ミュータントは + が * が変更されている
です。
// テスト対象を書き換え(ミュータント) class Calculator { // NOTE: 下記の算術演算子が変わった add(a, b) { return a * b; } subtract(a, b) { return a - b; } }
この変更により、通常の加算が乗算に変わるため、テストケースが正しく定義されていればテストが失敗するはずです。 逆に下記のようにテストケースが成功してしまう場合は、考慮不足ということになります。
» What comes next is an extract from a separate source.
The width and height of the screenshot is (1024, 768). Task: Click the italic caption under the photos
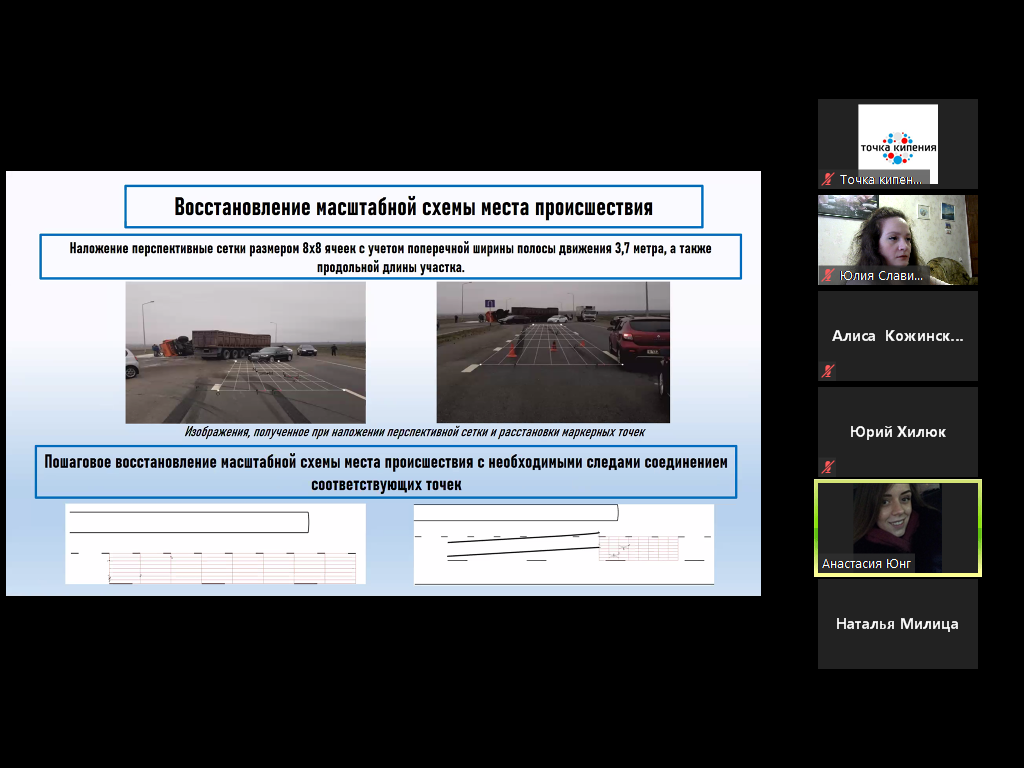tap(415, 432)
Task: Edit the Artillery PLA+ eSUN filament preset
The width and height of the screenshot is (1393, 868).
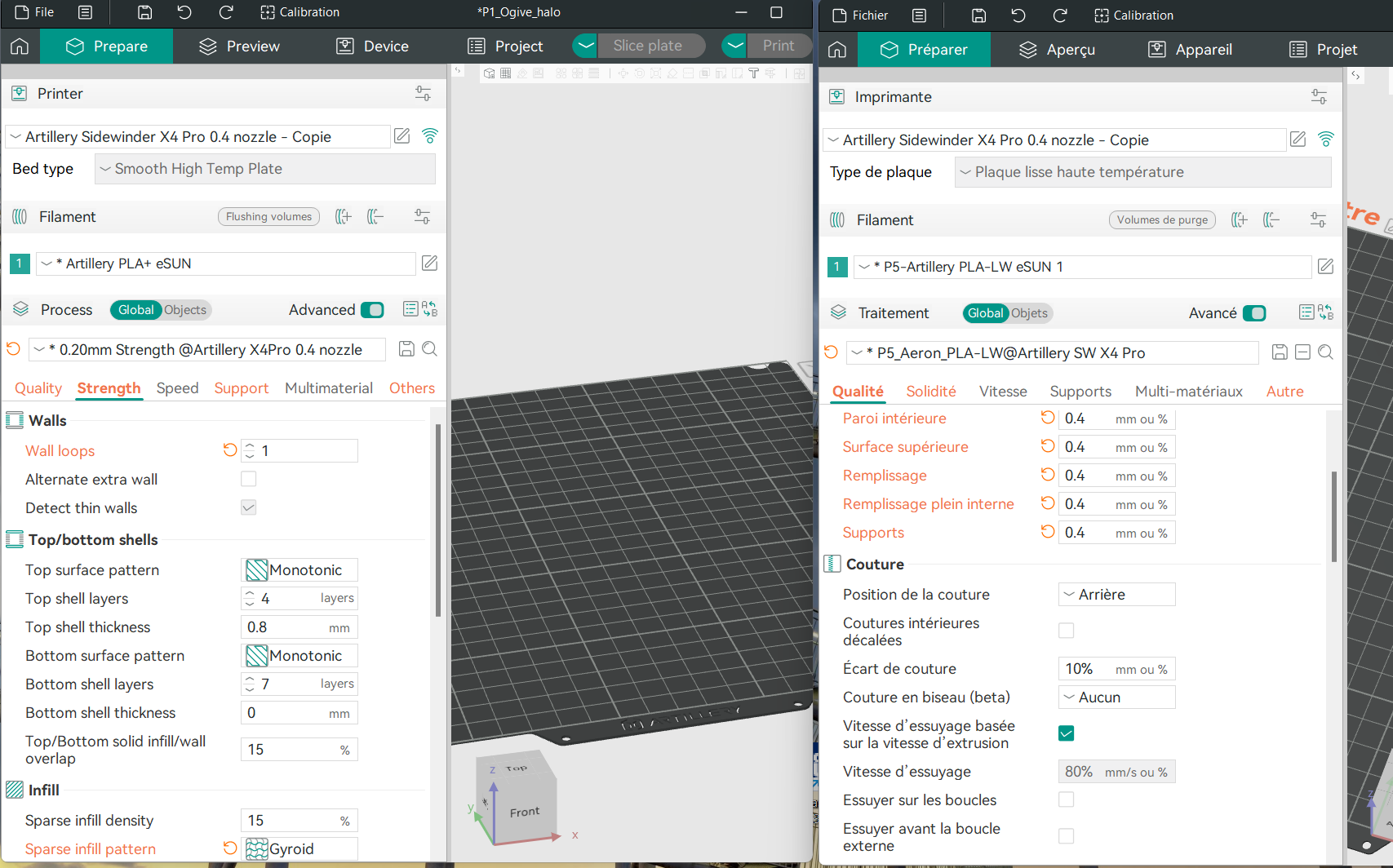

// テストケース const assert = require('assert'); describe('Calculator', () => { // NOTE: 算術演算子が * に変わってもテストが成功してしまう。テストを修正する必要あり。 it('should add two numbers', () => { const calculator = new Calculator(); assert.ok(calculator.add(2, 3) > 0); }); // ... });
このようにMutation Testingを利用することで、変更に対してテストが期待通りの動作をすることを確認できます。
Mutation Testingの種類
Mutation Testingは基本的に3種類があります。
1. Value Mutation
Value Mutationでは、定数の値 / メソッドで渡されるパラメーター / ループで使用される値を変更して、ミュータントなプログラムを作成します。大きい値が小さい値に変更されるか、またはその逆になります。基本的には、プログラム内ですでに定義されている値を変更して値の変更を行います。
// 変更前 let a = 75636737; let b = 3454; let mult = a * b; console.log(mult); // 変更後(ミュータント) let a = 75; let b = 345466465; let mult = a * b; console.log(mult);
2. Decision Mutation
Decision Mutationでは、プログラムで使用される論理演算子と算術演算子が変更され、プログラム内の全体的な意思決定とその結果が変わります。たとえば、特定の「if」ステートメントは (a > b) の場合にのみ実行されます。変更後のコードでは、この演算子が (a < b) に変更され、コードの判定が変更されます。 前述の実装例もこのMutation Testingになります。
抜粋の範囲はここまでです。